Task requirements =>
Convert the material, from its first line through the line containing "pos(142,219)", into a JSON list of strings with one string per line, skipping blank lines. Leave the pictures out.

## start Supplied material

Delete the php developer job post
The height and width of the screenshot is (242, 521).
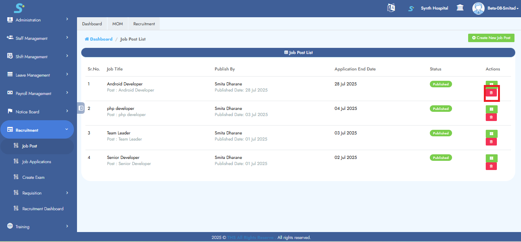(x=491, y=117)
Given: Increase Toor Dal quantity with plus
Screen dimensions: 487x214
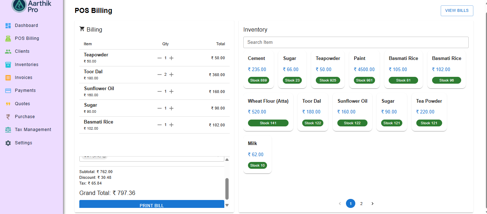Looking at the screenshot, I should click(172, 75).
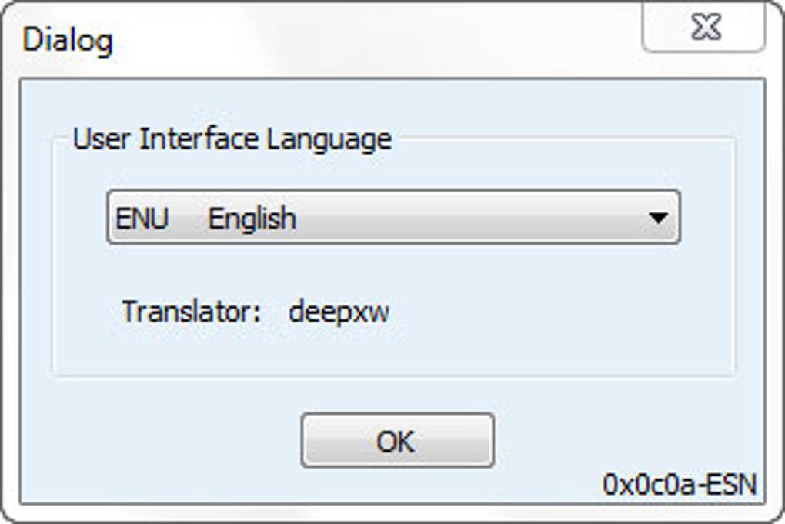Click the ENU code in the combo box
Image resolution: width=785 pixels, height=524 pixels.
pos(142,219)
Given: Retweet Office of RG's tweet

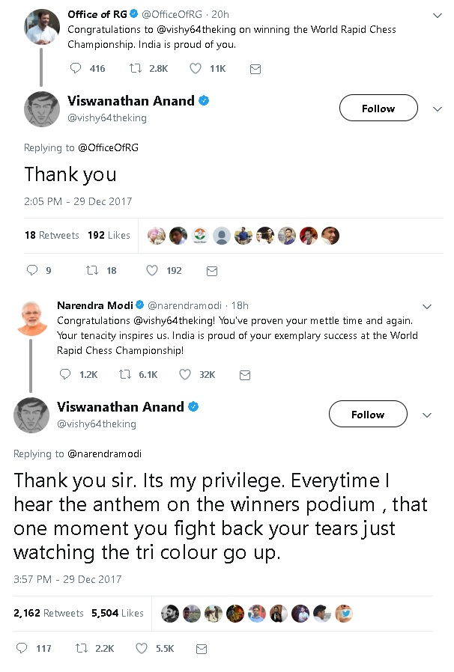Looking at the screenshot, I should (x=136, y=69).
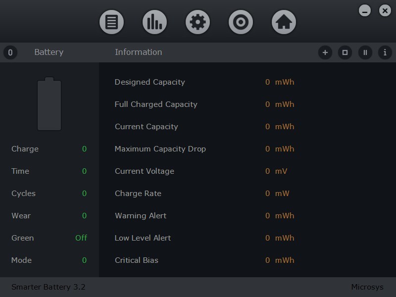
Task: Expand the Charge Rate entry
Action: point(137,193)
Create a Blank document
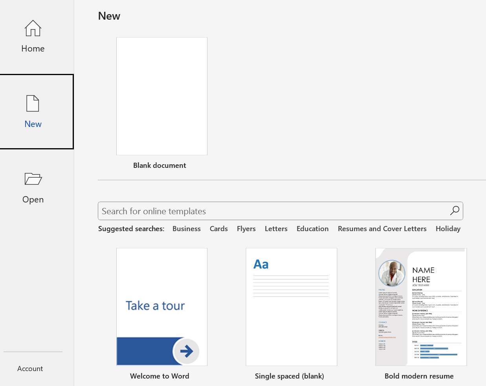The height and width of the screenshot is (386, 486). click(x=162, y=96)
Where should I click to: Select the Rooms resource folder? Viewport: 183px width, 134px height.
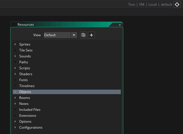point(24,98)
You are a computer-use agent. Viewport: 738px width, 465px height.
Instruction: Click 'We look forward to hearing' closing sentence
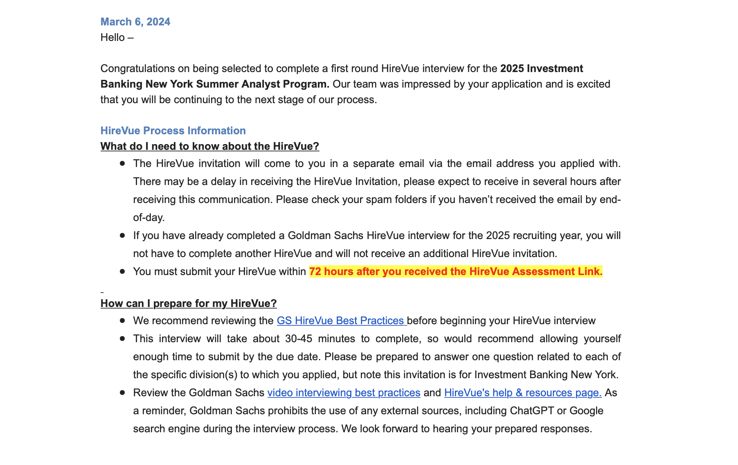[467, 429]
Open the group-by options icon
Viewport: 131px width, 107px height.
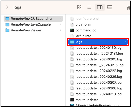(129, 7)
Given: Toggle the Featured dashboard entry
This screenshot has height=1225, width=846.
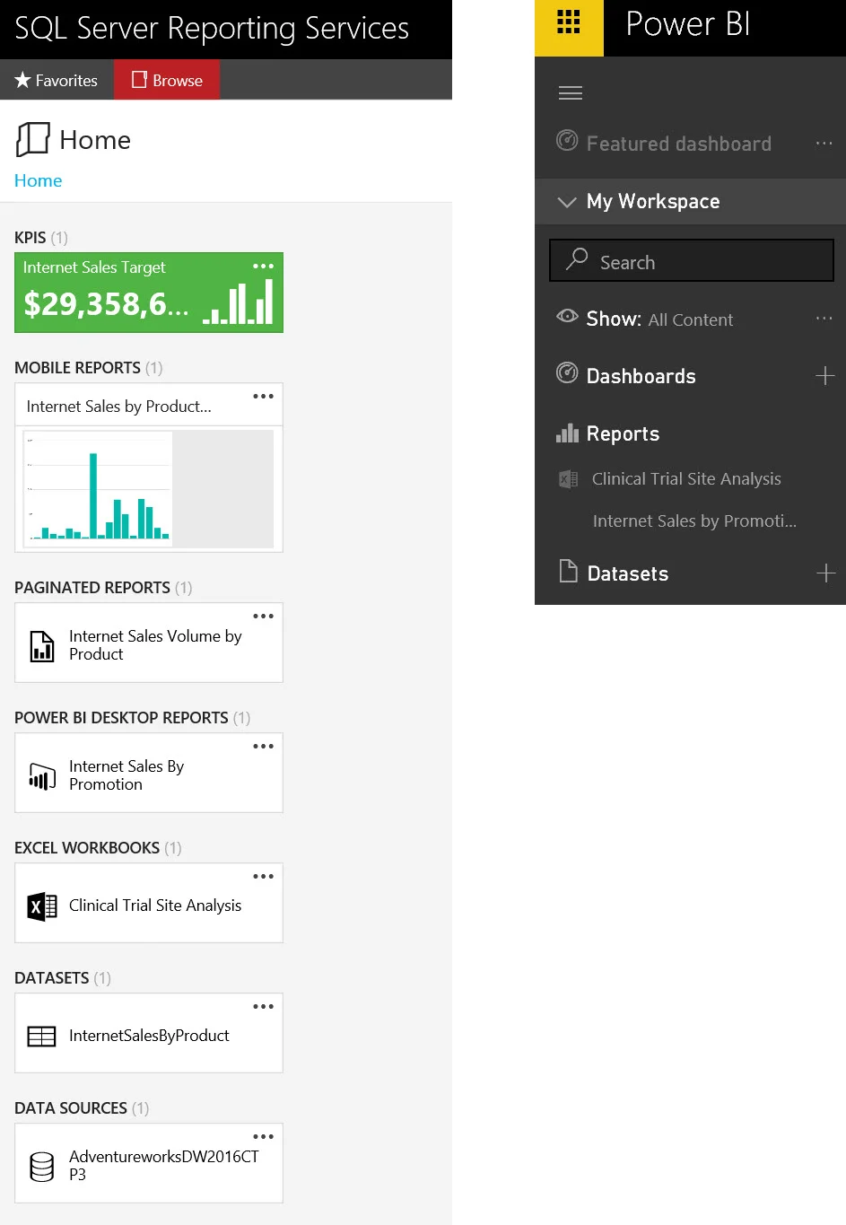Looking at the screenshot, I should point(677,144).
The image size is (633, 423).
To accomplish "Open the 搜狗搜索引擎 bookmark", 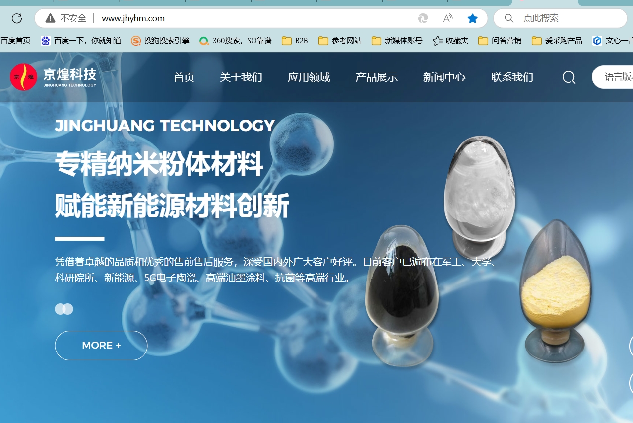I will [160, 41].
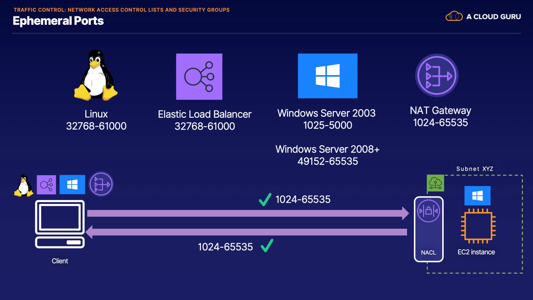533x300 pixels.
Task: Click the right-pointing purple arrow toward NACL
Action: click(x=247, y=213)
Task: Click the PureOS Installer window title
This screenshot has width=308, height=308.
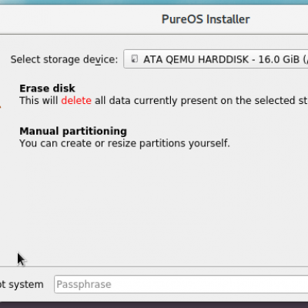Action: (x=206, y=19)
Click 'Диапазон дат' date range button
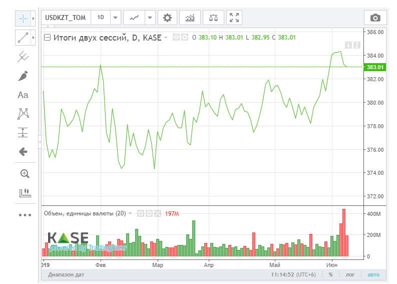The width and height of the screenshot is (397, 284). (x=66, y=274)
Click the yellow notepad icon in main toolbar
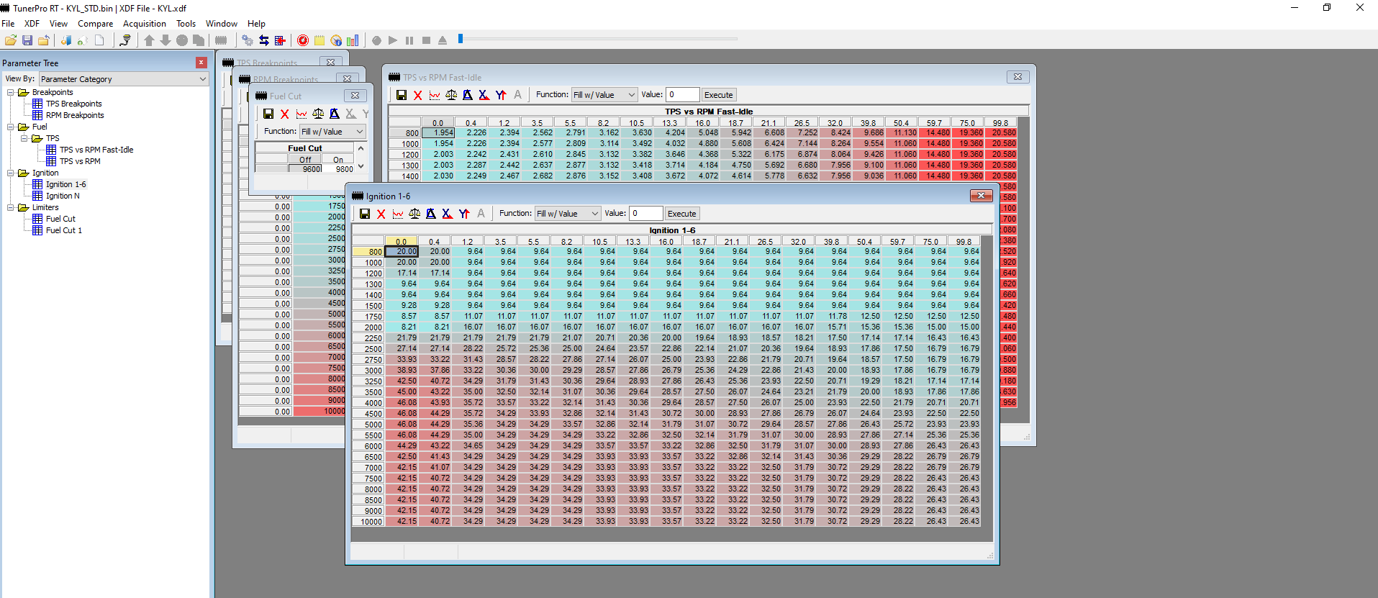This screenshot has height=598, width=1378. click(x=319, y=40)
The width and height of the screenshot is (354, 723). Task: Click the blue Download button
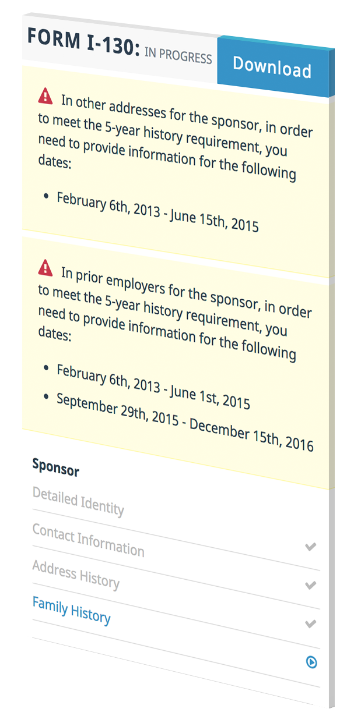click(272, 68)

## end Supplied material

Complete answer =>
[
  "Delete the php developer job post",
  "The height and width of the screenshot is (242, 521).",
  "(x=491, y=117)",
  "Given: Increase Toor Dal quantity with plus",
  "Screen dimensions: 487x214",
  "Looking at the screenshot, I should click(172, 75).",
  "Click the ENU code in the combo box",
  "Image resolution: width=785 pixels, height=524 pixels.",
  "pos(142,219)"
]